Exercise input —

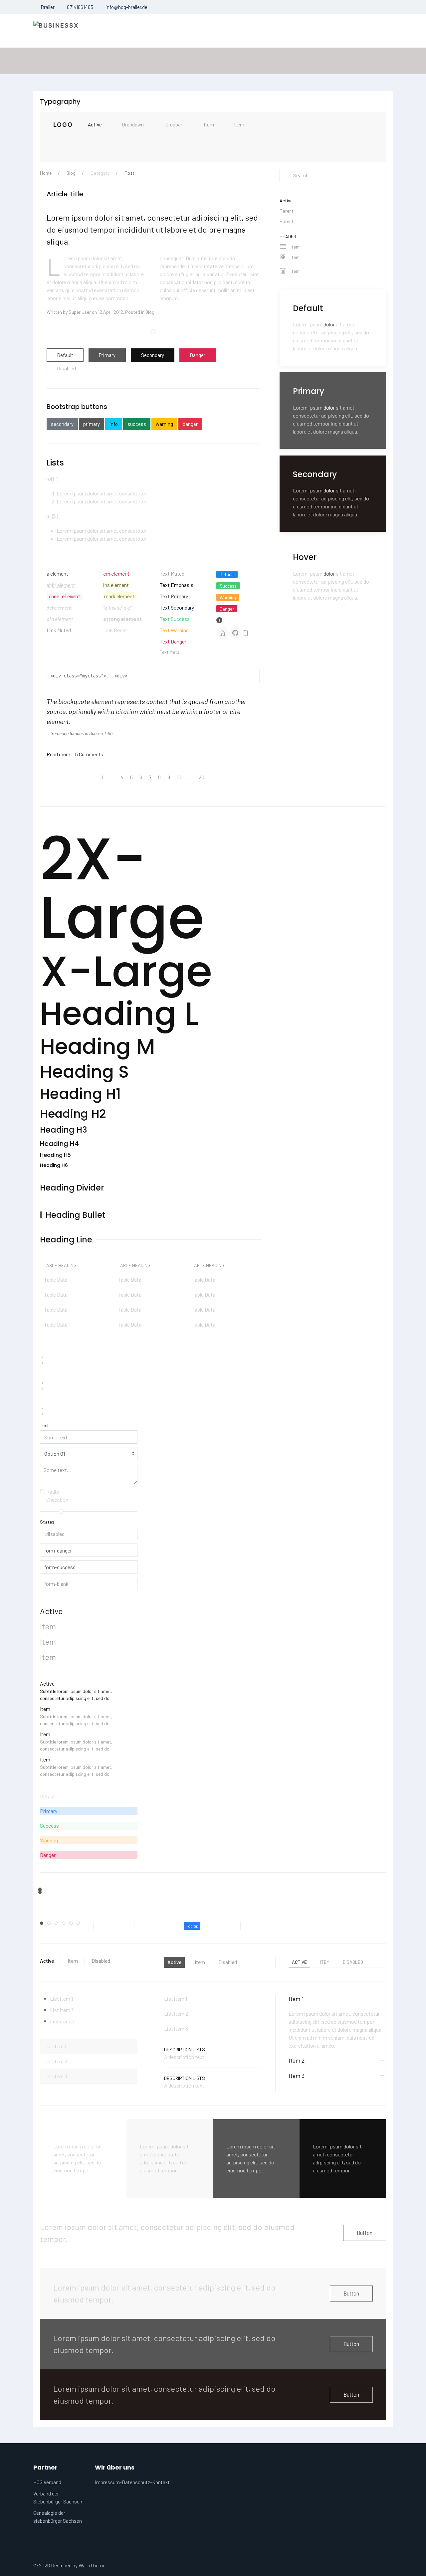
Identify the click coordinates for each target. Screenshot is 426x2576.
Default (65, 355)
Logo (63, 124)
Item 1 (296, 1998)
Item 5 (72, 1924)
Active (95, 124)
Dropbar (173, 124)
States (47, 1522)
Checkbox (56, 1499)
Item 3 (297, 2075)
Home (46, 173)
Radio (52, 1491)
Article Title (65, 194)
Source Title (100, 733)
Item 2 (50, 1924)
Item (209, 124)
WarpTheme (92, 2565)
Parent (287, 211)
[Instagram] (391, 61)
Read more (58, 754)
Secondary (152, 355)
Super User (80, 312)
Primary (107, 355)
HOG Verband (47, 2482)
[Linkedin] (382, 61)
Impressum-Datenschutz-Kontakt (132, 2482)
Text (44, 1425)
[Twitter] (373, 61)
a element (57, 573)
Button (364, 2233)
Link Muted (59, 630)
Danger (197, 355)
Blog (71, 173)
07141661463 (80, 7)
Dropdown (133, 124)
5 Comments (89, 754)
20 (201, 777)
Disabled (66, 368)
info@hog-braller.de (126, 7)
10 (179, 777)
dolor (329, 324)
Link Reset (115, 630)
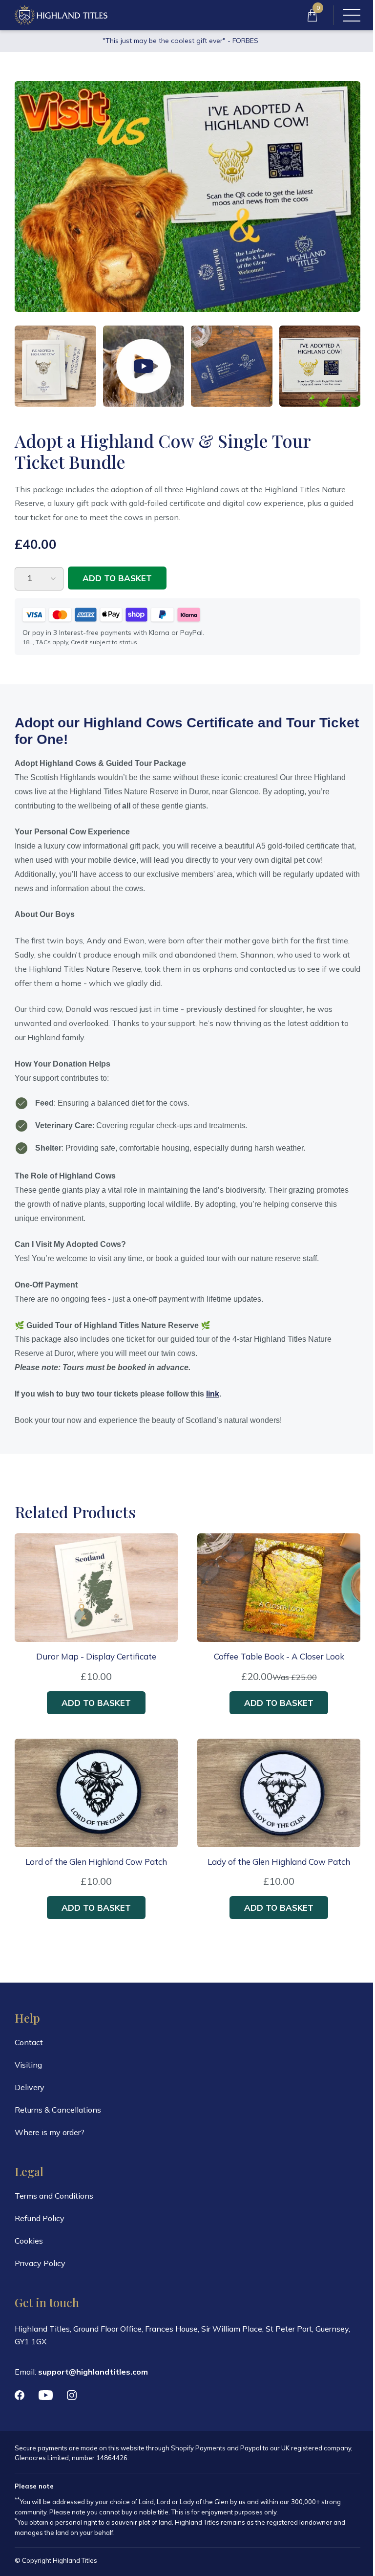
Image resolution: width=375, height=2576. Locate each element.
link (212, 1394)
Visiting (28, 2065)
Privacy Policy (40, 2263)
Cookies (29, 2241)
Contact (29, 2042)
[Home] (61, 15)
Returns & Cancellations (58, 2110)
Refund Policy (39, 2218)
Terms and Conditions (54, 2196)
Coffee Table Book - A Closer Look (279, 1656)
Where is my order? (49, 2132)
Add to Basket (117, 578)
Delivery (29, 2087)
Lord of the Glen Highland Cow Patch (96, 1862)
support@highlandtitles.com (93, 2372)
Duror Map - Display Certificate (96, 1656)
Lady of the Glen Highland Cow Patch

--

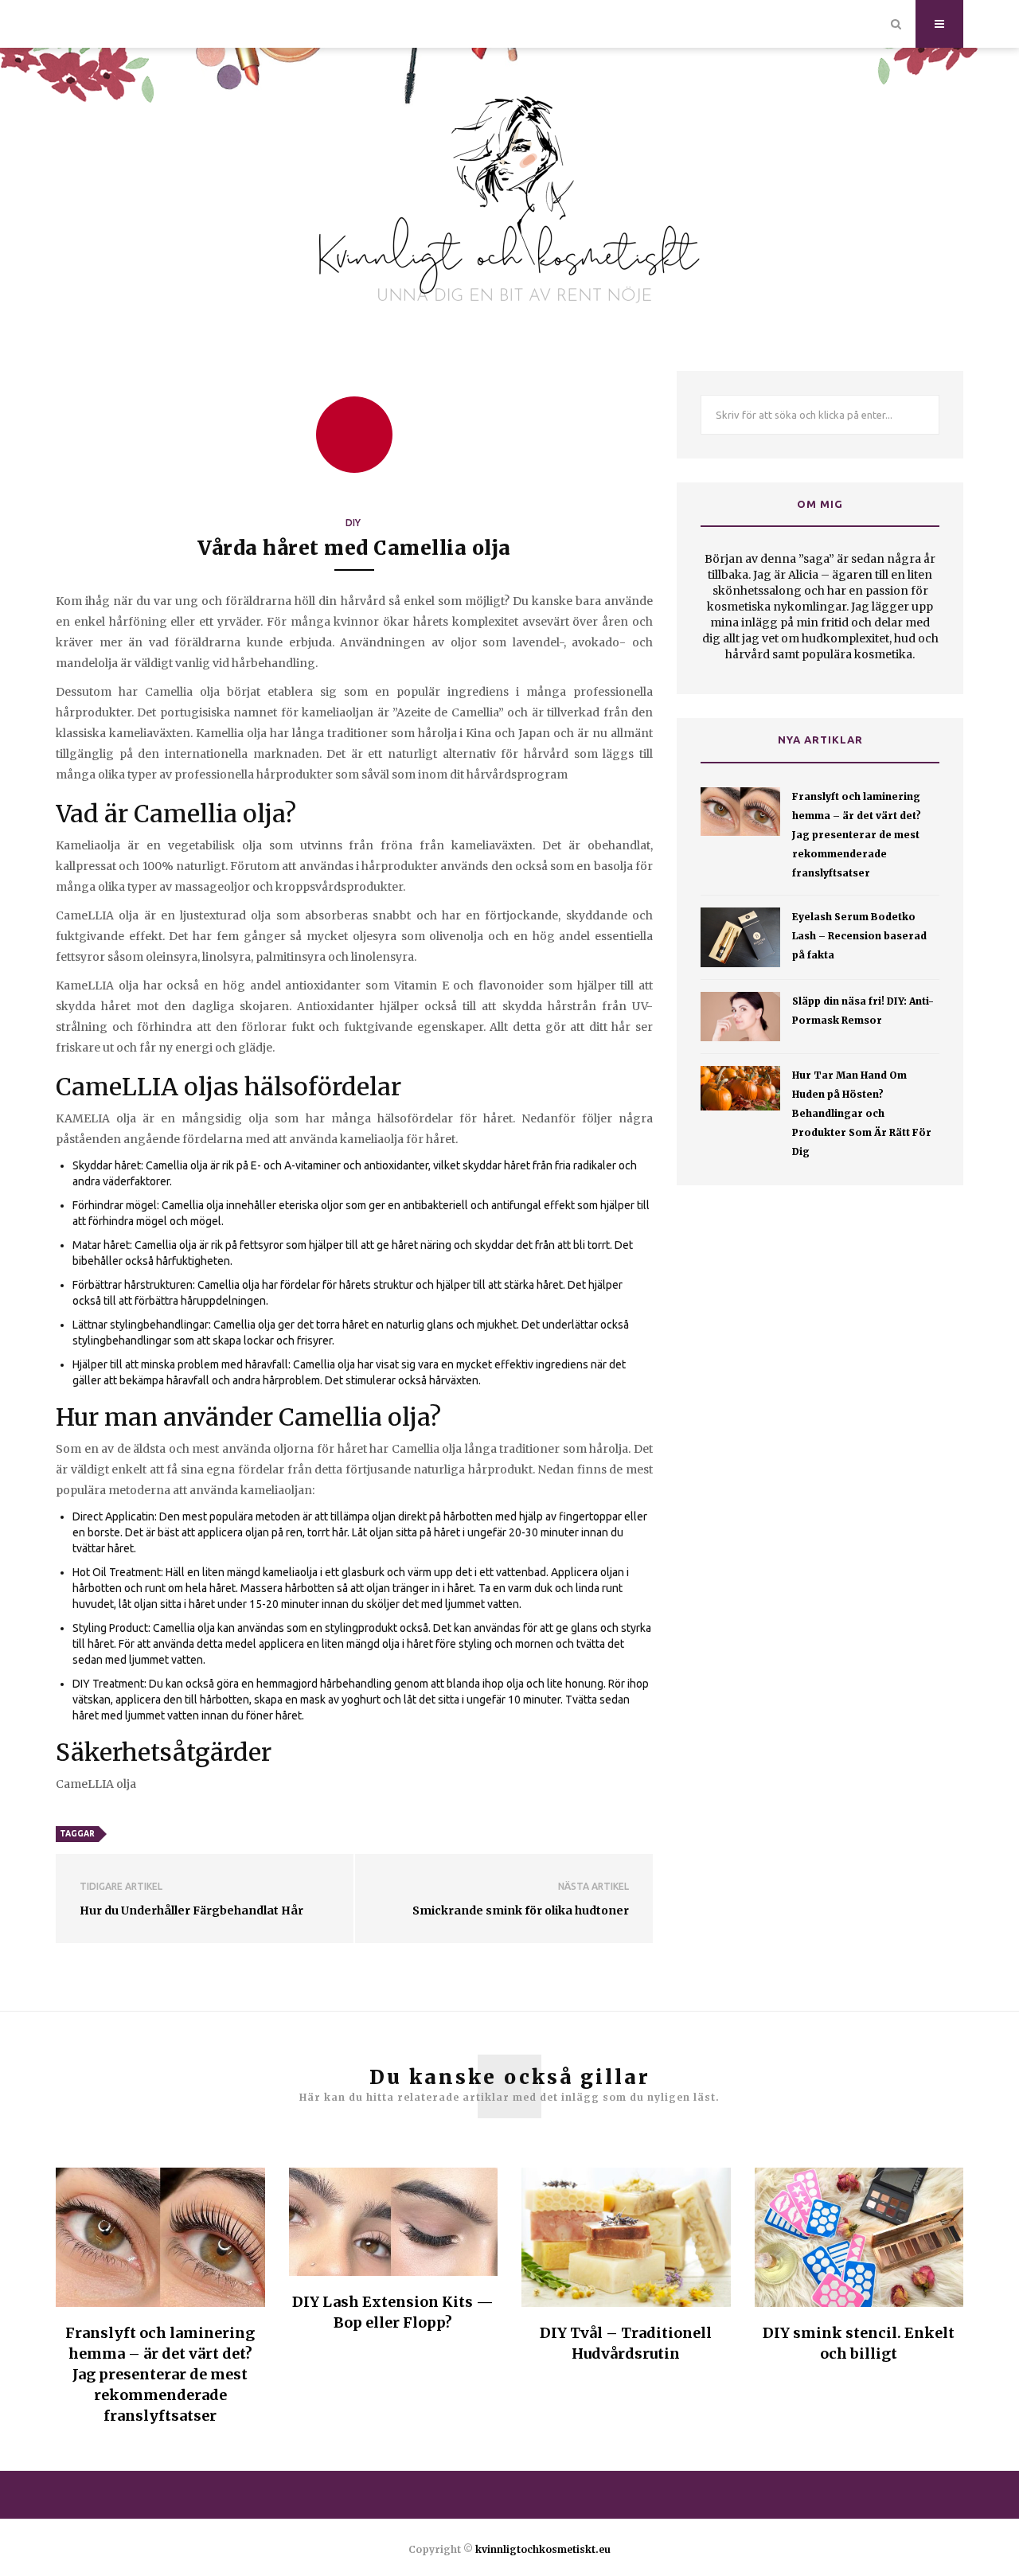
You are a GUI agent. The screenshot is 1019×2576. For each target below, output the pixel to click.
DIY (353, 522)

---

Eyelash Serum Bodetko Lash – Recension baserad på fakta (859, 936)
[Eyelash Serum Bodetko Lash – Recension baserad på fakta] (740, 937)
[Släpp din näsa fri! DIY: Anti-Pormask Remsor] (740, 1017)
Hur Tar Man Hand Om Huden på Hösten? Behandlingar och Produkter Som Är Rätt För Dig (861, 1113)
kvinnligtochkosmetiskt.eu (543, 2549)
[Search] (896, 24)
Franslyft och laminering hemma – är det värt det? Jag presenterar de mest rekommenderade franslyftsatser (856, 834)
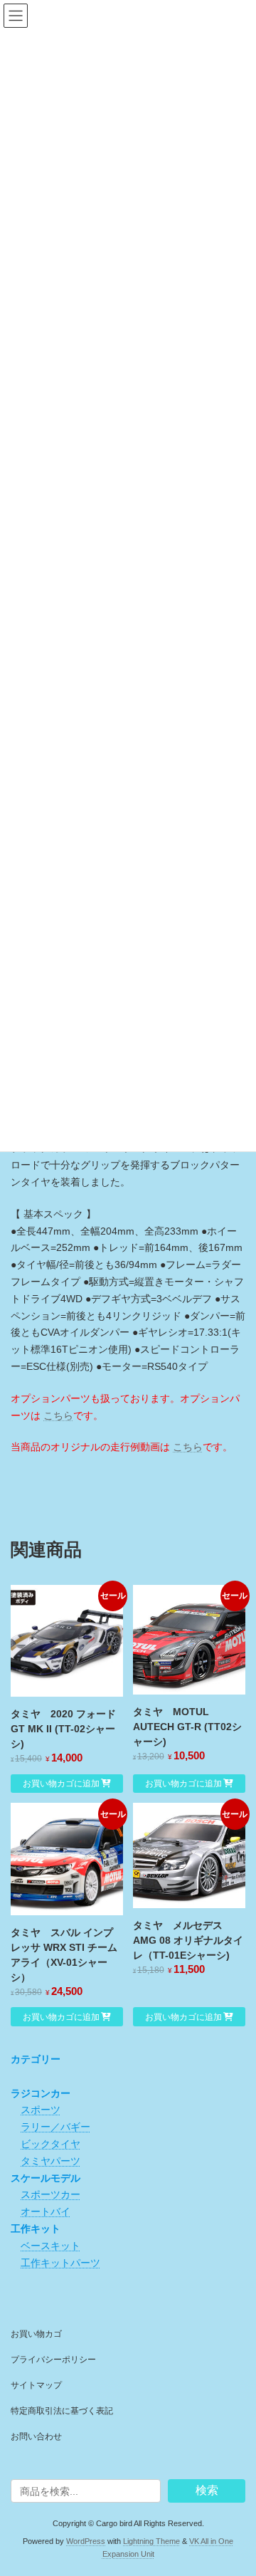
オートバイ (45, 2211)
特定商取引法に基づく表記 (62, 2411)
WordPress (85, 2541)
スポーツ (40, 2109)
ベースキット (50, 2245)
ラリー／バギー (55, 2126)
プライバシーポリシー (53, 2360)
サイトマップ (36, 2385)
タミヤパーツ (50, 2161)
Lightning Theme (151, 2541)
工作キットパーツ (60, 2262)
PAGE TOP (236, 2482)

Directions —
Could you reproduce exactly the lines of the entries above, from the one with "Privacy Policy (40, 2263)" through the one with "Where is my order? (49, 2132)", and nothing else?

The answer —
Privacy Policy (40, 2263)
Cookies (29, 2241)
Contact (29, 2042)
[Home] (61, 15)
Returns & Cancellations (58, 2110)
Refund Policy (39, 2218)
Terms and Conditions (54, 2196)
Coffee Table Book - A Closer Look (279, 1656)
Where is my order? (49, 2132)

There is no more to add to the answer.